Social networking is on the rise, both on and off the job, leaving companies uncertain how to monitor their use by employees, reports new survey.
More than 50 percent of companies questioned said they have no policy to address the use of social networking by employees outside the workplace, according to a survey released Wednesday by the Society of Corporate Compliance and Ethics and the Health Care Compliance Association.
Typically, companies shy away from restricting an employee's actions off the job. But businesses are concerned about employees who use social networking and reveal private details or post inappropriate pictures that could embarrass the company.
Some organizations, such as the, have already banned their recruits from using Facebook and Twitter. But the survey found that many businesses aren't sure what to do to restrict or monitor such usage.
Of the companies questioned in the survey, 34 percent said they have a general employee policy that addresses all online activity, including the use of social networking, both on and off the job. Only 10 percent said they have a policy specifically geared toward social networks.
More than half of the individuals said their company has no active system to monitor employees using social-networking sites. Around 32 percent said their company acts only when an issue is discovered.
Of all those surveyed, 24 percent said an employee in their company had been disciplined for inappropriate behavior on a social network, while 37 percent did not know. The percentage was higher in the nonprofit sector, noted the survey, with 33 percent reporting an employee incident versus only 13 percent in the for-profit sector.

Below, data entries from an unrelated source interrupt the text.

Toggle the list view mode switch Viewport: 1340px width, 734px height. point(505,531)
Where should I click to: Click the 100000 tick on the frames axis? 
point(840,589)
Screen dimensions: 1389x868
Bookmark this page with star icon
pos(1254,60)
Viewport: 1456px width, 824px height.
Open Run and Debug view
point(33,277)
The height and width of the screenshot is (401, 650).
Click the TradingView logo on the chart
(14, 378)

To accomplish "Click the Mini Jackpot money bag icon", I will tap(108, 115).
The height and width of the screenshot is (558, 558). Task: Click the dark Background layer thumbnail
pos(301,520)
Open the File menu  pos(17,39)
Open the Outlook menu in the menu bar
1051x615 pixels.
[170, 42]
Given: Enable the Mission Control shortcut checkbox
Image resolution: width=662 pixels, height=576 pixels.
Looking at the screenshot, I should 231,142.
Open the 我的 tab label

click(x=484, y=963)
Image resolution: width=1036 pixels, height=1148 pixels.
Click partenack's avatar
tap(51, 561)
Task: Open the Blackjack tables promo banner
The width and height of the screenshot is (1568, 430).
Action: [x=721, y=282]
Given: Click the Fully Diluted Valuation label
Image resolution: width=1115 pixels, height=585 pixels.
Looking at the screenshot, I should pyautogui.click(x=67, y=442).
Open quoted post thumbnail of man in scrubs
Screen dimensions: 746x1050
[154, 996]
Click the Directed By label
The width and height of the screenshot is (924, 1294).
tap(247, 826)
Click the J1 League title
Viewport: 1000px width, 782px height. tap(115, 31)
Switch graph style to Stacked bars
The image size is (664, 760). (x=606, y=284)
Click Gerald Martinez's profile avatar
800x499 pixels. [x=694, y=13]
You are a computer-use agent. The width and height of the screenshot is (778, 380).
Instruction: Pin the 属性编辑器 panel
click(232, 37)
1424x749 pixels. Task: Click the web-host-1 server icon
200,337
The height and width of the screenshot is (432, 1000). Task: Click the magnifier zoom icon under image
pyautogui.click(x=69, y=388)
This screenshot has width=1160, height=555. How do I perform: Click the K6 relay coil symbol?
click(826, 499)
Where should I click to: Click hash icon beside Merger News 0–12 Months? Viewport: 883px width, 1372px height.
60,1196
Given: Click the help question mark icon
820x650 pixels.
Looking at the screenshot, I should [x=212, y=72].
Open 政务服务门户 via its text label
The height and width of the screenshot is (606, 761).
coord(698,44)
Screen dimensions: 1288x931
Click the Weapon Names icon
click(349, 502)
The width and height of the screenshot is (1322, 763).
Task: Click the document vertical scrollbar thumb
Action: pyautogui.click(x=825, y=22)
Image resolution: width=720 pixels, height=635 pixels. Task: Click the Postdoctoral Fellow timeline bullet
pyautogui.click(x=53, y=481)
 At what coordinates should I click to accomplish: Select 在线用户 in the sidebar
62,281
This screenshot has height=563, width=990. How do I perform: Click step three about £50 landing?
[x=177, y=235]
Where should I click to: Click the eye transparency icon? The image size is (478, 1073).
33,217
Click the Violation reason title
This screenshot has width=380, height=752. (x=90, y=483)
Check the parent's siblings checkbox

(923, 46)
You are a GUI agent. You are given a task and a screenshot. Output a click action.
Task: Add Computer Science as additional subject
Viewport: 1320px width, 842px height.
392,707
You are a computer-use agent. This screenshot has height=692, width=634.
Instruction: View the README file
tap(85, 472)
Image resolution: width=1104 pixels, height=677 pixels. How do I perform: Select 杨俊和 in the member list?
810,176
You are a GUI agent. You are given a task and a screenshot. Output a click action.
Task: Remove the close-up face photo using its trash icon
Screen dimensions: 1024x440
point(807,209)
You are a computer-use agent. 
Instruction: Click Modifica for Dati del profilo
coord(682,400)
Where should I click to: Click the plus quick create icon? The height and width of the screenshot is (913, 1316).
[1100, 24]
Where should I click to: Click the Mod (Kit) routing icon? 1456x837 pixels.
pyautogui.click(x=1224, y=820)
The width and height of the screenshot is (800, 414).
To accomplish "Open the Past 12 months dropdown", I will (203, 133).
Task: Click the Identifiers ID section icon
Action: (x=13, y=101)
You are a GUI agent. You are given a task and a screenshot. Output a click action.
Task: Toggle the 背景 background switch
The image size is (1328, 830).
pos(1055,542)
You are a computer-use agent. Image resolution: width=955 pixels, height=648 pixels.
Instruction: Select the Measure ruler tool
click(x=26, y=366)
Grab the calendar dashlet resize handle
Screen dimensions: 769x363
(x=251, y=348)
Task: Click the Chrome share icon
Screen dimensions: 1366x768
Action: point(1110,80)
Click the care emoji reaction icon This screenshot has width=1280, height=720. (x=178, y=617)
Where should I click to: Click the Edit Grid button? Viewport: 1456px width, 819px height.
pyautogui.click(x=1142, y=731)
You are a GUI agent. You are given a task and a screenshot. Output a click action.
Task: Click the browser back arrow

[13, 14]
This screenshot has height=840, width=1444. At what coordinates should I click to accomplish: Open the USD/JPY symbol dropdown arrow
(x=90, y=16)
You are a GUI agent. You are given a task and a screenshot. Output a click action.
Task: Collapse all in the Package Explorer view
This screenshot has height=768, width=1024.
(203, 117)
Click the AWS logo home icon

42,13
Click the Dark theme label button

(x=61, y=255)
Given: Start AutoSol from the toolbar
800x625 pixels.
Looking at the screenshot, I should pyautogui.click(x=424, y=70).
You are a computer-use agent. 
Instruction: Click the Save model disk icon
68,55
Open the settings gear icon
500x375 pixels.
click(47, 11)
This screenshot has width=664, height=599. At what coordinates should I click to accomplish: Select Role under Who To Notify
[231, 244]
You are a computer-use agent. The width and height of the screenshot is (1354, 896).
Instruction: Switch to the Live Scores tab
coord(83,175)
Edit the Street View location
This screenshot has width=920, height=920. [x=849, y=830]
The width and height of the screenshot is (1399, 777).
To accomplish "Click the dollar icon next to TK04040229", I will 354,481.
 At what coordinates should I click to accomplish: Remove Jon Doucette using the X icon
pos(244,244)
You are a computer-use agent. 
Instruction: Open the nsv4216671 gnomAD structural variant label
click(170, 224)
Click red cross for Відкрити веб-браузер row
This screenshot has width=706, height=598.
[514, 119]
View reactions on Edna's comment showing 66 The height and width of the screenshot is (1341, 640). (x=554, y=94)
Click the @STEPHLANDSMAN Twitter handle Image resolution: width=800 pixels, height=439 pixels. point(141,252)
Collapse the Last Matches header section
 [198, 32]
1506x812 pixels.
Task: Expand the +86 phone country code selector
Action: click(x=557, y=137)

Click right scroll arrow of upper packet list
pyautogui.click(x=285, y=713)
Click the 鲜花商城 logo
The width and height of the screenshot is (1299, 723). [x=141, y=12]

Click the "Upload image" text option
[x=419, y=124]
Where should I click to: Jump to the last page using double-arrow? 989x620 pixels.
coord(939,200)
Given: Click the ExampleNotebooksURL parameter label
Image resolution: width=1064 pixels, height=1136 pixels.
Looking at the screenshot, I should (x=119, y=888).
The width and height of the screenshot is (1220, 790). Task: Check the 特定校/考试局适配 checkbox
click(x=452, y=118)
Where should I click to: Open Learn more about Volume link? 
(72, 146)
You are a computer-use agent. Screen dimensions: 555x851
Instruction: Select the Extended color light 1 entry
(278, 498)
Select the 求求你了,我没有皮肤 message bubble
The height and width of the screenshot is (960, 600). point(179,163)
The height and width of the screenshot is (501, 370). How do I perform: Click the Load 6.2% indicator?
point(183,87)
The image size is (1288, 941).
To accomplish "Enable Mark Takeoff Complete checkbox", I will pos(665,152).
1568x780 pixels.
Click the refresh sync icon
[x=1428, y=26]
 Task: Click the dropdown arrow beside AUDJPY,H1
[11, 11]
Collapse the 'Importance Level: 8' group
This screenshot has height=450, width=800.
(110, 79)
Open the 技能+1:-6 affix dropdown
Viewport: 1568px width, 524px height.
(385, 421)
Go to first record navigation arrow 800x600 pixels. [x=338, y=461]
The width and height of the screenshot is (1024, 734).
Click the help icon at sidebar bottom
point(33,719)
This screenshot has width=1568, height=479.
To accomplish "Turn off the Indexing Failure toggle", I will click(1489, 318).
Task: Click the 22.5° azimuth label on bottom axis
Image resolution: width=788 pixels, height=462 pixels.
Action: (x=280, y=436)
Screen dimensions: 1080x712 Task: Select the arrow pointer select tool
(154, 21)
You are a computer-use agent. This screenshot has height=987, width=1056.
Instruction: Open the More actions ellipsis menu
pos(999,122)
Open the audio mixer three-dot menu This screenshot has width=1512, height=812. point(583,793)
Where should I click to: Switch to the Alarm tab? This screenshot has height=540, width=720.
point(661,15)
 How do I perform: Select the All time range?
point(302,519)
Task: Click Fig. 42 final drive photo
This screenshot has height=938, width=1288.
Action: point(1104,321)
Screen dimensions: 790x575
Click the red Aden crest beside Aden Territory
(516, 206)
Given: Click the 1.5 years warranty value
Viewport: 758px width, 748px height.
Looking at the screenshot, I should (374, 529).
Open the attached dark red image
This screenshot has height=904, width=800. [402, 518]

"Business clearly hasn't caught up with what its employees are doing online," said Roy Snell, CEO of the Society of Corporate Compliance and Ethics. "The risks are twofold. First there remains the business risk of employees doing things online that may reflect badly on the company. The second is that, as business develops policies and procedures in this area, there are going to be a lot of people finding that what they have long done is no longer acceptable at work. During the adjustment period there is likely to be a great deal of friction created."
To conduct the survey in late August, the Society of Corporate Compliance and Ethics and the Health Care Compliance compiled responses from 798 people in both profit and nonprofit organizations, as well as government agencies.